Some suspects left before forces reached them, prompting authorities to begin a wide search operation, according to security and judicial sources. No Iraqi institution has confirmed the escapes on the record.

Seized assets

The recovery and seizure operations yielded more than 11 million dollars and 4 billion Iraqi dinars in cash from Deputy Oil Minister Ali Maarij al-Bahadly alone, according to the Supreme Judicial Council, Iraq's highest judicial authority.

Government sources said the combined total from all detainees will surpass 100 million dollars within weeks. Beyond cash, the same sources placed the seized physical assets at tens of kilograms of gold bullion and jewelry, more than 200 luxury residential and commercial properties, and dozens of Rolex watches and high-end vehicles held both inside and outside Iraq. Weapons and ammunition were also confiscated.

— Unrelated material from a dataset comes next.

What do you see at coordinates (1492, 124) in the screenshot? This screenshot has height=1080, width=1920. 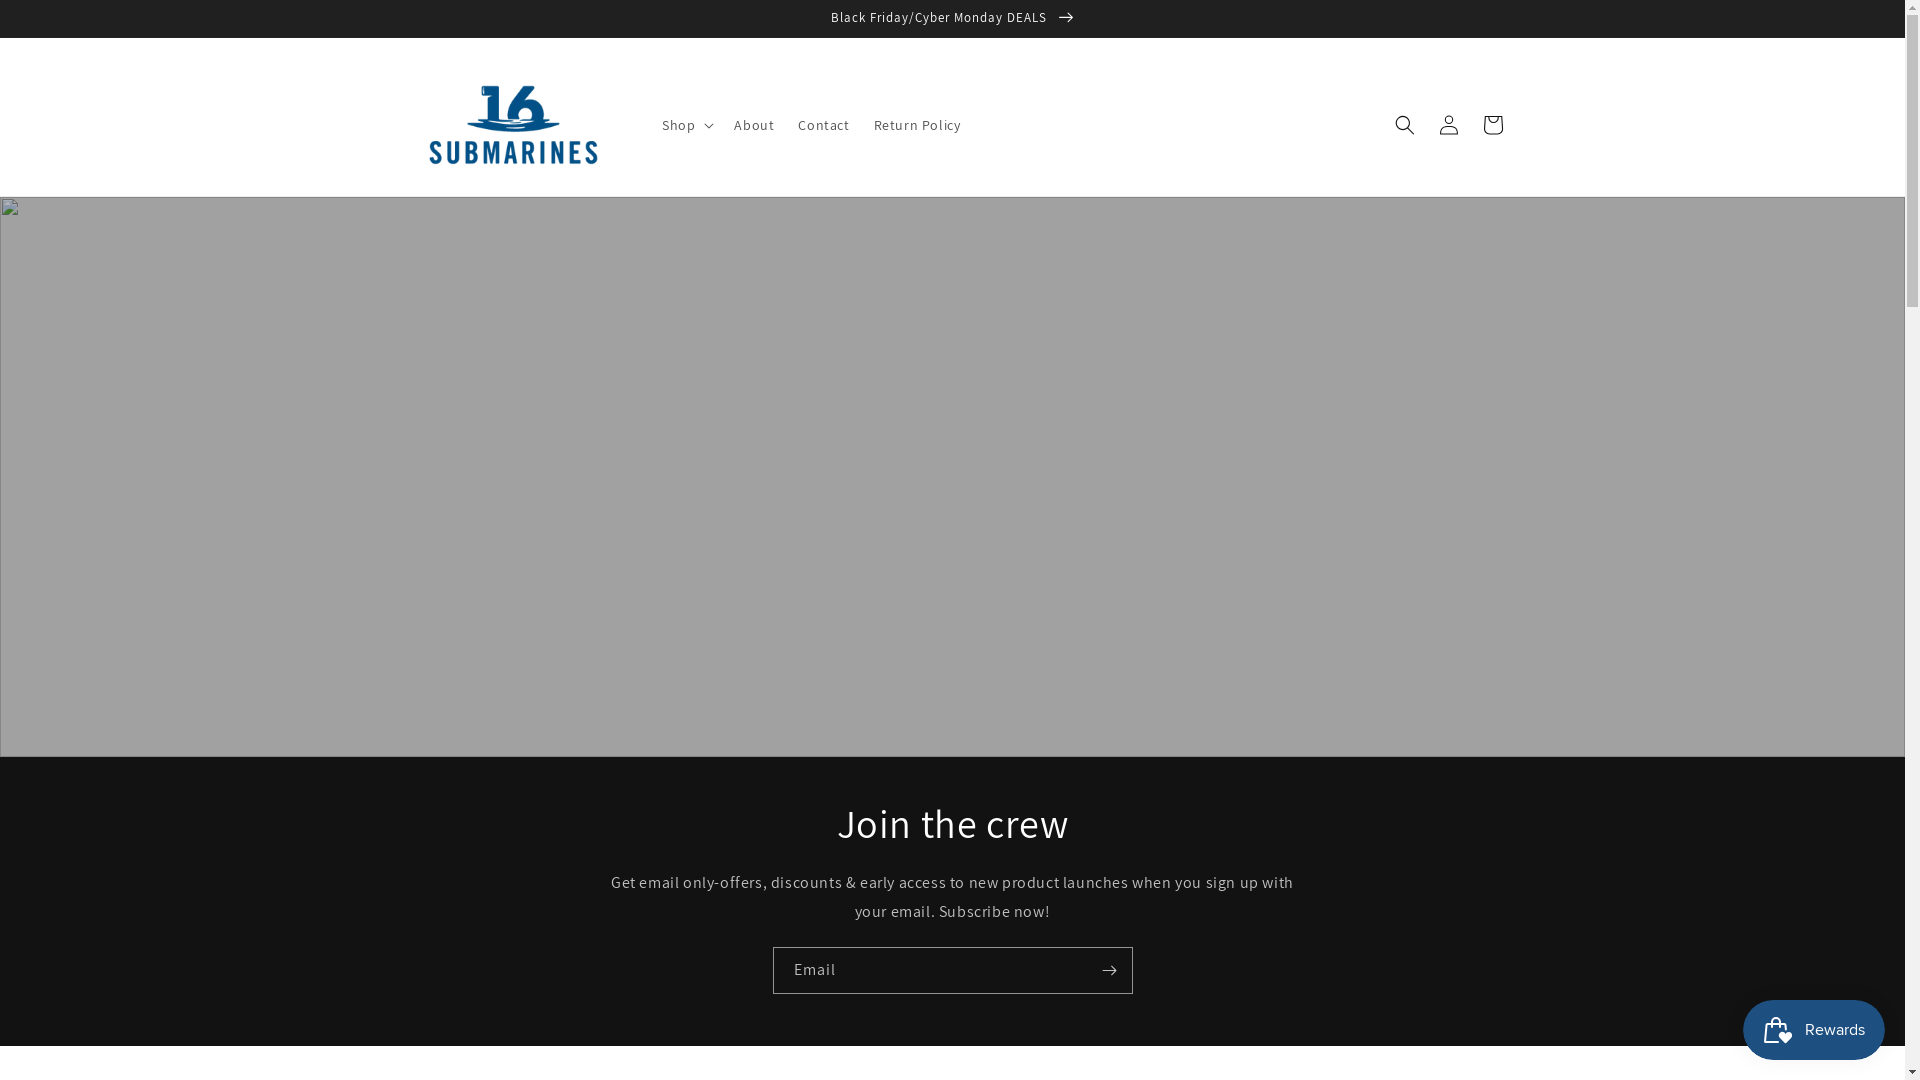 I see `'Cart'` at bounding box center [1492, 124].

No final aggregate figure for the confiscated assets has been announced, with authorities citing the investigations as ongoing.

Read more: Can Iraq recover billions in stolen assets abroad?

Political Affiliations Of Those Named

The detainees named in Iraqi media span the country's principal sectarian and ethnic communities, including Shiite, Sunni, and Kurdish figures. Reporting carried by the Iraqi News Agency, the official state news service, identified individuals from several parties, among them figures associated with the Al-Hikma movement, led by Ammar al-Hakim; and the Reconstruction and Development Coalition of former PM Mohammed Shia al-Sudani. Among Sunni figures named in that reporting is Muthanna al-Samarrai, head of the al-Azm Alliance.

No political party has publicly criticized the campaign, and all have expressed support for it.

Arrests are continuing. Commission of Integrity sources said enforcement remains active and that the detainee count is expected to exceed 200 within weeks.